Questions: Clinical Assessment and Interview Methods
5 questions to test your understanding
Score: 0 / 5
Question 1 Multiple Choice
A clinician conducts an intake interview using only closed-ended yes/no questions. What is the primary limitation of this approach?
AIt is ethically impermissible under APA guidelines
BIt fails to build rapport and may miss important clinical information the patient would have volunteered spontaneously
CIt produces diagnoses that are less reliable than unstructured interviews
DIt cannot gather information about symptom onset
Closed-ended questions efficiently verify specific criteria but suppress the richness of the patient's own narrative. Open-ended questions allow patients to organize and volunteer information in ways that reveal context, functional impairment, and concerns the clinician might not have thought to ask about. Exclusive reliance on closed questions also makes patients feel interrogated rather than heard, damaging the therapeutic alliance that effective treatment depends on.

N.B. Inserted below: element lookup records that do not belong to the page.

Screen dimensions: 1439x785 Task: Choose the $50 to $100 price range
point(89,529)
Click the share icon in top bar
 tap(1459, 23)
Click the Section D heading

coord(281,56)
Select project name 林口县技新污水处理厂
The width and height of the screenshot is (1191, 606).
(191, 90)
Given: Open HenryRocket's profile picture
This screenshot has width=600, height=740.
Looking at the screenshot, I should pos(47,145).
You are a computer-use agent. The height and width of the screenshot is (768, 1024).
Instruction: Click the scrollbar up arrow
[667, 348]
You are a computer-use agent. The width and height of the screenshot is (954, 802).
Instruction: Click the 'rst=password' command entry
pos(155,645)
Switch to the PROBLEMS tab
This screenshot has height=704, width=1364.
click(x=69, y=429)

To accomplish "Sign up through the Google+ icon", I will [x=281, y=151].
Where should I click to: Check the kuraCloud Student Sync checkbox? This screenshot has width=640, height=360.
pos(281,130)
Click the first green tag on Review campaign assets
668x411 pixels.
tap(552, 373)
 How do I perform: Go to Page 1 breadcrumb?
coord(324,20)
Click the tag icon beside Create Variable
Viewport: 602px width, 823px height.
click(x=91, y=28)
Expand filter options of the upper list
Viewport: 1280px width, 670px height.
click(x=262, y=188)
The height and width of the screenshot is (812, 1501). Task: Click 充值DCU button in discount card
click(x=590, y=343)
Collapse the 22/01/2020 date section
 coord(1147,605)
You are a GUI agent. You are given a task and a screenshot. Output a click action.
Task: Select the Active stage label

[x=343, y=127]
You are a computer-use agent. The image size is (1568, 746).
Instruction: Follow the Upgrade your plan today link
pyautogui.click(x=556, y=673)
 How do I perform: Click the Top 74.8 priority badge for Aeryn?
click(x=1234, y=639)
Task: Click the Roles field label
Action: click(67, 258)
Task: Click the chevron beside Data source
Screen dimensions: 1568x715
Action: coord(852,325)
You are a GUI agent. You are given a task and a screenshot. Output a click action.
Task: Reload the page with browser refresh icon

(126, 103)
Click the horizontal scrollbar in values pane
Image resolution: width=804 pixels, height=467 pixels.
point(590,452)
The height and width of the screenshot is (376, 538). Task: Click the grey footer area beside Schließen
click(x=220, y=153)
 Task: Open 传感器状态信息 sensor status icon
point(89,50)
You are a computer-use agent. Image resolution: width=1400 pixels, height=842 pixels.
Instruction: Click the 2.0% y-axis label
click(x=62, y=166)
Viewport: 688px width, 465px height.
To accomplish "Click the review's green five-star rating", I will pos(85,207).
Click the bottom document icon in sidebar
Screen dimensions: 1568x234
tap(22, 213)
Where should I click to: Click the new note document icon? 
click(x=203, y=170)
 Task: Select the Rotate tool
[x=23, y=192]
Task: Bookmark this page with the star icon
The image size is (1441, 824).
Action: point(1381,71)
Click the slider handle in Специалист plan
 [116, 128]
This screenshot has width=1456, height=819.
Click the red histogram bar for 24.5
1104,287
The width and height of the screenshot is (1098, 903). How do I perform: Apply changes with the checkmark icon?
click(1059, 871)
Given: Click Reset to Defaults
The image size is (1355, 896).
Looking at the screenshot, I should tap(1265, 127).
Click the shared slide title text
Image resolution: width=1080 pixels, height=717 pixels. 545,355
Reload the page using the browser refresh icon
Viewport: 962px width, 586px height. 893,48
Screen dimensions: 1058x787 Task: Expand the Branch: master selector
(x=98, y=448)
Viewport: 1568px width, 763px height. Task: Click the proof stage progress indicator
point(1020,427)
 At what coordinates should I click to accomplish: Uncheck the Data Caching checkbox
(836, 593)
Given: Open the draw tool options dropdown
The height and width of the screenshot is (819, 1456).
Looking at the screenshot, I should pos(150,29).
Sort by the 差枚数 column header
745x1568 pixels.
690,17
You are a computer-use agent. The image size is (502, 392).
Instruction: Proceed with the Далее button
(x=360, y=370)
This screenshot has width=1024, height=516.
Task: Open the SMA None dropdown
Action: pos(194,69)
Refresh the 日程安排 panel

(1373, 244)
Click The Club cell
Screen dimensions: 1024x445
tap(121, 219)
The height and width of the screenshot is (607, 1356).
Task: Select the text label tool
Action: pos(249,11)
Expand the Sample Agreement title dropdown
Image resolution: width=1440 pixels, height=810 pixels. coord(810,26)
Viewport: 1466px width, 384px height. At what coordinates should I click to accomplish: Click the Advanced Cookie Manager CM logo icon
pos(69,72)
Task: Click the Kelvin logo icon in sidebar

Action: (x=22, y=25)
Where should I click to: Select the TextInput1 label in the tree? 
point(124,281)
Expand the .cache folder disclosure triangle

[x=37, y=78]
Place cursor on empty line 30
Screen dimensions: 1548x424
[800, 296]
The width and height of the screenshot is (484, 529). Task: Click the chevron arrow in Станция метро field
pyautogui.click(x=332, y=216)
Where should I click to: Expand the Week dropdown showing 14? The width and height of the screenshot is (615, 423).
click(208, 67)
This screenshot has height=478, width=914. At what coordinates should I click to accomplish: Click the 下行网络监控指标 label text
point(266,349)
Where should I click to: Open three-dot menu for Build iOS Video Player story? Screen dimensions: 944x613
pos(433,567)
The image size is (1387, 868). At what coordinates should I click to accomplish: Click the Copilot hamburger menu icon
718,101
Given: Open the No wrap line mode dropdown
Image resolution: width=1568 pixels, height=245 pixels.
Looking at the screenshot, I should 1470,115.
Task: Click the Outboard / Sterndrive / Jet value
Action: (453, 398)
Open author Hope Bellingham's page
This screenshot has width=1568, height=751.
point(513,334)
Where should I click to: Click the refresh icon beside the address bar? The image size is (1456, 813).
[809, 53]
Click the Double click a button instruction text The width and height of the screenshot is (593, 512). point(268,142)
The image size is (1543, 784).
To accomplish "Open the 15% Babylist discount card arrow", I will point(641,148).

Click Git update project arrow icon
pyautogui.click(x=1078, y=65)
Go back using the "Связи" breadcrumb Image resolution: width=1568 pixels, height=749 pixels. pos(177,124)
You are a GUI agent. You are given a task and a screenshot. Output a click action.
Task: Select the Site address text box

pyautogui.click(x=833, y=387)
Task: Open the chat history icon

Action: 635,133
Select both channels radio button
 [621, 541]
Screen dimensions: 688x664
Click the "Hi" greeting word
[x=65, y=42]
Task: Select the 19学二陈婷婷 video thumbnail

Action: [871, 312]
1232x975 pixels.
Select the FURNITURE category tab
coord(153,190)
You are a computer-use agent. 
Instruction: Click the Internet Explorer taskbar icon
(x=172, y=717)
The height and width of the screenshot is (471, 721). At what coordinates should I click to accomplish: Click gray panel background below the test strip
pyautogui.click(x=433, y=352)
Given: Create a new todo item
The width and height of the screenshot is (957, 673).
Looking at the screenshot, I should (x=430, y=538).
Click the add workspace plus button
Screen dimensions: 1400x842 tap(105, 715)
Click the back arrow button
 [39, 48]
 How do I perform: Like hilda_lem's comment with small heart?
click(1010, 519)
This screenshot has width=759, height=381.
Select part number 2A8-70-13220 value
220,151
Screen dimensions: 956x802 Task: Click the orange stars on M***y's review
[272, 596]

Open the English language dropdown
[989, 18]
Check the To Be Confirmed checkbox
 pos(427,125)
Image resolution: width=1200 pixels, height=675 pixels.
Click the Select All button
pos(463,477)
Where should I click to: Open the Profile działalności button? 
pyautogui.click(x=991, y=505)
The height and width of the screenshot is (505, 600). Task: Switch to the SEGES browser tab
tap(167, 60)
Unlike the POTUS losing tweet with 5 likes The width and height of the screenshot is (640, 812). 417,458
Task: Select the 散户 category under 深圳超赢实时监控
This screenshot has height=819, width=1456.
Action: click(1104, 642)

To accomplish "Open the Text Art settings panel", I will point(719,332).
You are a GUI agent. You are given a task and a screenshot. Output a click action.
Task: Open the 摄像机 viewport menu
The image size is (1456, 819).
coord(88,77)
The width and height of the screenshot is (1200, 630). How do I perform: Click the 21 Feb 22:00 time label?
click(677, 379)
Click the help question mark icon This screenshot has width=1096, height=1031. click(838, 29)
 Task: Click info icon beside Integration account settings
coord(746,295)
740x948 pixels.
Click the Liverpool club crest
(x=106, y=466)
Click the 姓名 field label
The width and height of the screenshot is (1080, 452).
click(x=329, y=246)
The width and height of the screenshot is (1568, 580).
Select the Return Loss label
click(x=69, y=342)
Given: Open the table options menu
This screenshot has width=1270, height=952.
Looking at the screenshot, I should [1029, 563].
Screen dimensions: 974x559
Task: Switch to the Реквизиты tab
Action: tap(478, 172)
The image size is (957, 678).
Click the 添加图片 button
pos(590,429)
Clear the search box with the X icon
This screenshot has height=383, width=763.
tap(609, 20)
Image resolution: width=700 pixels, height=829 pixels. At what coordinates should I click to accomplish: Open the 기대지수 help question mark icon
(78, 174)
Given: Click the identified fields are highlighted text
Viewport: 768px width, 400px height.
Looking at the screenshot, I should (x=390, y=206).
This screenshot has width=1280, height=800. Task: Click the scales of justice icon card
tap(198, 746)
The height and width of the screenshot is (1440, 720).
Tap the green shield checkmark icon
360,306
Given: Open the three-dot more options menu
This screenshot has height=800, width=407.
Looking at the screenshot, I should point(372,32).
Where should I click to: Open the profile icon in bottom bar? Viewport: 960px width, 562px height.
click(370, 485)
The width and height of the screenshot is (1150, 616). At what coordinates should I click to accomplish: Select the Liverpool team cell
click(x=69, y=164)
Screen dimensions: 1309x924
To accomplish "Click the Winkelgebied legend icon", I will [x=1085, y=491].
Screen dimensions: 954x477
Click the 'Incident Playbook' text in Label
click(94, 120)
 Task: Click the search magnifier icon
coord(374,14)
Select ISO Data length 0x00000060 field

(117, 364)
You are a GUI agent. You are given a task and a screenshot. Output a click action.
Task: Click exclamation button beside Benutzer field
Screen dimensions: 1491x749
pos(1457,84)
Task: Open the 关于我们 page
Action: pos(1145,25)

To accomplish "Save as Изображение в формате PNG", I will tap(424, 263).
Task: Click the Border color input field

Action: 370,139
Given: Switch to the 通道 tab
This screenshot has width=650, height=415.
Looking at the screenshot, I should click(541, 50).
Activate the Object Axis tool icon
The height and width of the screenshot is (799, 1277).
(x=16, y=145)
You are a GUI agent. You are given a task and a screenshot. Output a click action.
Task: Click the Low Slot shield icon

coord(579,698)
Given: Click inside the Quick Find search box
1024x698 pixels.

Skilled interviewers begin broadly and funnel down with closed questions only after the patient's narrative has guided which domains need closer examination.
Question 2 Multiple Choice
Why does a clinical interview systematically ask about medical history and current medications, even when a patient presents with what appears to be a purely psychological complaint?
ATo complete billing documentation required by insurance providers
BBecause medical conditions and medications can cause or mimic psychiatric symptoms, which would change the diagnosis and treatment approach entirely
CBecause the DSM-5 mandates it as a legal safeguard against misdiagnosis
DPrimarily to build rapport by demonstrating interest in the whole person
This is why the interview covers domains beyond the presenting complaint. Many medical conditions — hypothyroidism, Cushing's syndrome, brain tumors, vitamin deficiencies — produce psychiatric-looking symptoms. Medications like corticosteroids, beta-blockers, and some antibiotics can trigger depression or psychosis. If a patient's depressed mood began after starting a corticosteroid, that is a substance/medication-induced mood disorder requiring a completely different treatment approach than major depressive disorder. Closing this diagnostic possibility requires explicitly gathering medical history.
Question 3 True / False
A fully structured diagnostic interview like the SCID produces more reliable diagnoses than an unstructured interview because different clinicians following the same script will reach the same conclusion.
TTrue
FFalse
Answer: True
Inter-rater reliability is indeed higher for structured instruments. The SCID follows a fixed decision-tree script that systematically queries every DSM criterion, leaving little room for clinician judgment to vary. The tradeoff is flexibility: structured interviews cannot adapt to what the patient brings, may feel mechanical, and can miss clinically important information that doesn't fit the predetermined categories. Semi-structured approaches try to preserve the reliability advantage while allowing the clinician to respond to the person's narrative.
Question 4 True / False
A patient reports depressed mood throughout the interview but rarely mentions anhedonia. A skilled clinician should record anhedonia as absent.
TTrue
FFalse
Answer: False
Absence of mention is not evidence of absence. Patients often don't volunteer symptoms because they don't recognize them as relevant, use different language ('nothing feels fun anymore' rather than 'anhedonia'), or are embarrassed. A skilled clinician probes: asking directly 'Have you lost interest in activities you used to enjoy?' may reveal anhedonia the patient simply didn't think to mention. The goal of the interview is a complete clinical picture, not a transcription of what the patient chose to say unprompted.
Question 5 Short Answer
Explain why clinical assessment requires attending to what a patient does NOT say, not only what they do say.
Think about your answer, then reveal below.
Model answer: Patients organize their narratives around what seems important or relevant to them, which may not match what is clinically significant. They may lack clinical vocabulary, be embarrassed about certain symptoms, or not recognize that a symptom is related to their chief complaint. A clinician who records only what is spontaneously offered will miss symptoms that require targeted prompting. Skilled interviewers note gaps — a patient describing depression who never mentions sleep or concentration difficulties — and actively probe those domains to ensure nothing clinically important is left unexamined.
This is the practical skill that separates a diagnostic checklist from a clinical interview: the clinician brings diagnostic knowledge to the conversation and uses it to generate follow-up questions that the patient's own narrative would not produce.